In fact, I am pretty sure that members of Congress are even less qualified to design regulations protecting against securities fraud, unsafe transportation equipment, environmental hazards, and so on. I do not see that we gain competence by having them take responsibility back from the agencies.
In theory, one could hope that Congressmen, knowing their limitations, would hesitate to attempt aggressive regulation. They would humbly respect market outcomes. But. . .consider the Congressmen we actually have.
The most plausible-sounding argument for putting responsibility back on Congress is that members of Congress are accountable to the public, in contrast to the unelected technocrats ensconced in the bureaucracy. But this argument also seems less than compelling. Do we really think that a Congressman’s electoral chances will depend on how he votes on a rule about, say, how the Annual Percentage Rate on a loan is calculated and disclosed to consumers? And if the Congressman does face constituent pressure on such an issue, will it not come from special interests, rather than from the general public?
My bottom line: the status quo could be reformed to make it better; having Congress take charge would be even worse.
I recently read a book called "The Great COVID Panic" discussing among other things the failures of administrative agencies in the past two years. (Disclaimer of bias: one of the authors is a friend). The book has a very interesting proposal at the end: keep or even expand the powers of leaders of administrative agencies, but convene randomly chosen citizen juries to choose those leaders. So you would have one jury assembled every so often to choose the head of the EPA, another for OSHA, etc. The idea is to preserve expert independence and get superior leadership competence in the specialist domains to that of Congressmen, but check elite corruption by making sure a representative sample of ordinary people gets to decide which experts to empower.
I don't know if this would do better than what we have, but it strikes me as an example of mechanism reform worth trying. We need popular accountability and we need independent domain expertise, and ordinary democratic elections have proven to be a very poor means of balancing the two.

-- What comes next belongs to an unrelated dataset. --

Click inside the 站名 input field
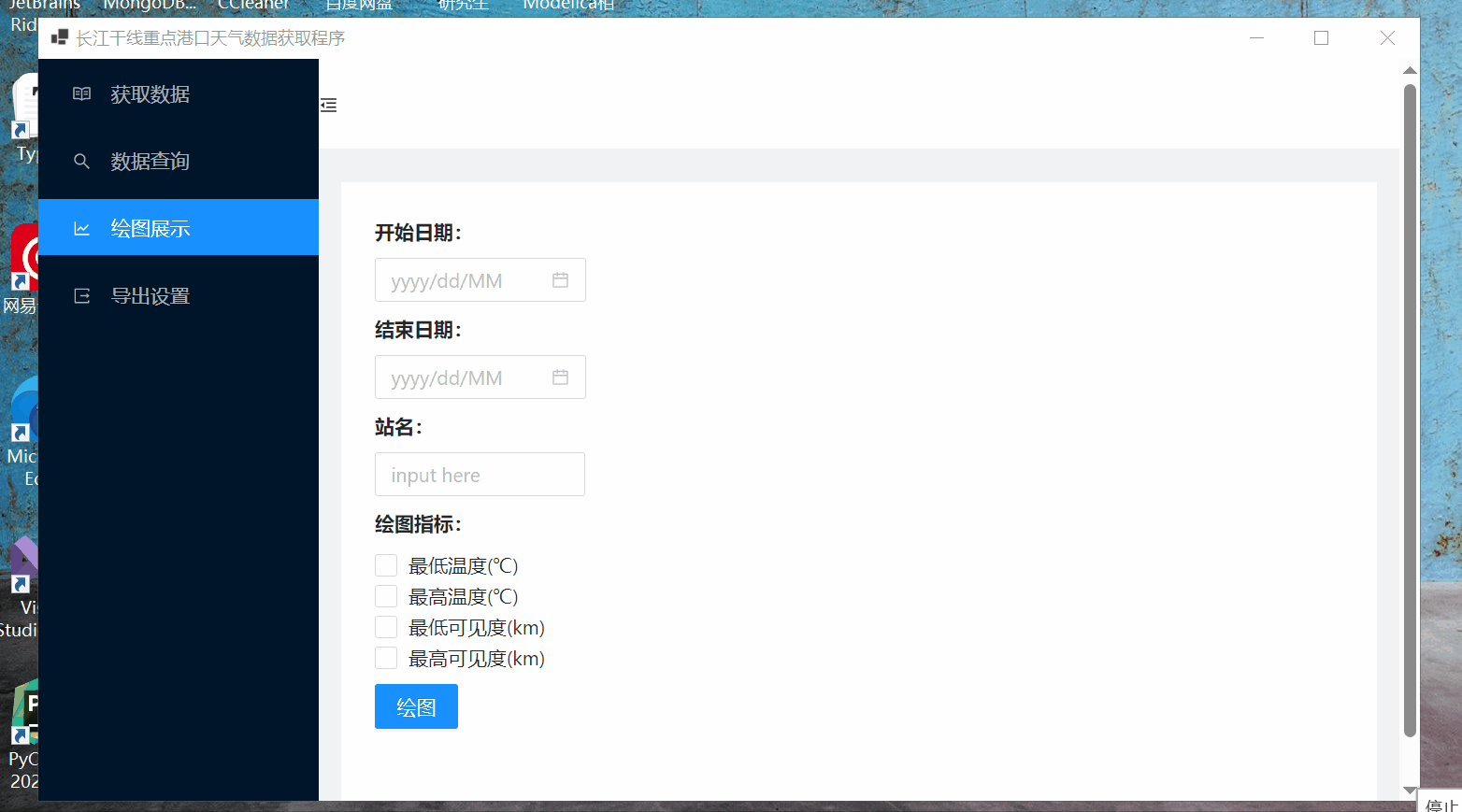Screen dimensions: 1462x812 [479, 474]
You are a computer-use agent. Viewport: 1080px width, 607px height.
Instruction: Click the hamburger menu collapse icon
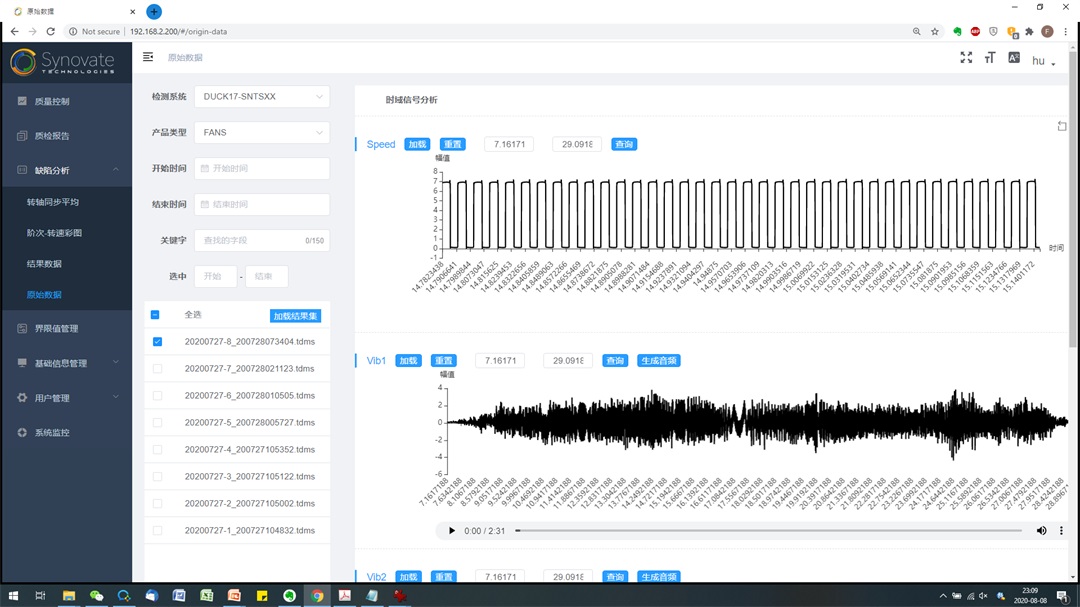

A very simple reform that would require a minimal tweak of the current APA system would be the simple requirement that Congress vote to approve any new rulemaking within 90 days of its submission - perhaps prior to publication in the Federal Register for public notice and comment - else it dies on the vine.
The current budget process is permanently and awfully messed up and so probably not a good example for anything. But still, in general, the President comes up with a proposal, but must submit it to Congress for approval so that some modified version can 'originate' in the HOR. By this mechanism, Congress maintains and exerts a lot of political control - theoretically on behalf of the members' constituents - over what gets done. And if the White House is trying to sneak some really objectionable stinker in there, it gets nipped in the bud.
The only reason the Executive bothers with any of this at all is because the Constitution explicitly says it has to, but it's a good check. In circumstances in which the executive can fund itself - for example, when an agency is authorized to collect fees and *keep the money as a slush fund to spend with wide discretion* instead of immediately handing it over to the Treasury, to say that the ways the money gets spent evades public awareness and democratic accountability is to put it extremely mildly.
But that's how new rules get made, and what causes a lot of deadweight loss from regulatory uncertainty and "policy whiplash", not to mention greatly increasing the stakes of already hyper-staked Presidential elections which generates increasingly widespread and neurotic tensions.
To be fair, this would mean that the process of making any new rules might grind to a halt. On the other hand, that wouldn't be the worst thing in the world.